If I were Roman Polanski …


… I would keep my mouth shut and hope that people just forget about me. Polanski is the film director who pleaded guilty to unlawful sex with a 13-year old minor after drugging her, and then fled abroad to escape serving his punishment. Following the recent spate of charges of sexual harassment, abuse, and rape, the Academy of Motion Picture Arts and Sciences has expelled him, along with Bill Cosby. Why it did so long after his conviction is clear. Cosby was recently found guilty for his actions and expelling him while keeping Polanski would have raised awkward questions.

You would think that Polanski would be thanking his lucky stars that he is not serving jail time. After all, he is presumably living in luxury in Europe. True, he cannot return to the US but that would seem like a small price to pay for his escape from justice, and expulsion from the Academy would be seen as trivial, especially since it refrained from doing so for 41 years. But no, it seems to have rankled and he has decided to publicly whine about his travails and in the process hit out at the #MeToo movement.

The Oscar-winning filmmaker has called the #MeToo movement a “collective hysteria of the kind that sometimes happen in society.” Polanski’s diagnosis of what is otherwise considered a galvanizing and meaningful reckoning with pervasive patterns of sexual misconduct appeared in the Polish Newsweek.

According to the Associated Press, which first flagged the Newsweek interview, Polanski also said, “Everyone is trying to sign up, chiefly out of fear.” He compared those participating in the movement and the ensuing investigations to public mourning in North Korea when leaders die: Everyone cries histrionically because “you can’t help laughing.”

“To me this is total hypocrisy,” he said.
….

Facing a comeuppance as his industry discovers its conscience, Polanski’s reflex unsurprisingly isn’t just to dismiss the movement entirely, but to retaliate with self-victimization, a uniting refrain of so many of the accused.

Polanski’s lawyer called the Academy’s expulsion “psychological abuse of an elderly person” for “populist goals.”

It is astounding that Polanski does not realize that he is perhaps one of the last people we want to hear pontificating about the #MeToo movement.

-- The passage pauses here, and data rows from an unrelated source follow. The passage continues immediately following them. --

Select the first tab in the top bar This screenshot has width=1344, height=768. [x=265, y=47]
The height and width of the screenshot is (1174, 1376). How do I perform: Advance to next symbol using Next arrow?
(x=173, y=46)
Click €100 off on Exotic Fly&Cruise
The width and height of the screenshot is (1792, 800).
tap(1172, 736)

The lack of self-awareness and sense of entitlement of these people is unbelievable.

Comments

  1. Crip Dyke, Right Reverend Feminist FuckToy of Death & Her Handmaiden says

    There’s actually a good case to be made for hypocrisy: The Academy didn’t expel him for years. The movie studios and distribution companies made money off him. His subsequent films were eligible for awards for those who helped him make his movies and build his fortune, even if he couldn’t attend the ceremony. (I presume at least a few of the actors, cinematographers, composers and what have you were nominated and got to be celebrated for their work with Polanski, but I haven’t checked.)

    Now they throw him out?

    Yes, with so many people involved in one way or another over the years, it’s impossible that none of them are guilty of hypocrisy. Nevertheless,

    1. It’s also impossible that none of them are genuinely trying to do the right thing after a legitimate change of heart about what constitutes justice in Polanski’s case
    2. It’s also impossible that none of them have consistently opposed Polanski’s ongoing embrace by the Academy but couldn’t organize a majority to throw him out until recently
    and
    3. Even for those who are genuinely hypocritical on this issue, it’s good to remember that there are much worse things that a person could be than a hypocrite. A convicted child rapist is one.

  2. colinday says

    (I presume at least a few of the actors, cinematographers, composers and what have you were nominated and got to be celebrated for their work with Polanski, but I haven’t checked.)

    Come on, Crip Dyke, next you’ll tell me that Adrien Brody won Best Actor in a film directed by Polanski!

    Oh, wait, bad example

  3. Holms says

    Why it did so long after his conviction is clear. Cosby was recently found guilty for his actions and expelling him while keeping Polanski would have raised awkward questions.

    To be fair, there were already plenty of awkward questions being asked about that. Prior to Cosby however, they were happy to simply ignore them.

  4. Holms says

    It occurs to me, immediately after hitting post, that the Weinsteins and similar might actually be reluctant to have Polanski join their martyrdom club. Most of them remain free as they have not been convicted of anything criminal, Cosby of course being a major exception, but then even Cosby protested his innocence throughout. Polanski on the other hand took a plea bargain, admitting to having sex with a 13 year old, and then fled sentencing.

  5. drken says

    Well, if I was Roman Polanski I wouldn’t have drugged and sodomized a 13 year old girl. Heck, even Bill Mahar thinks that was completely out of line.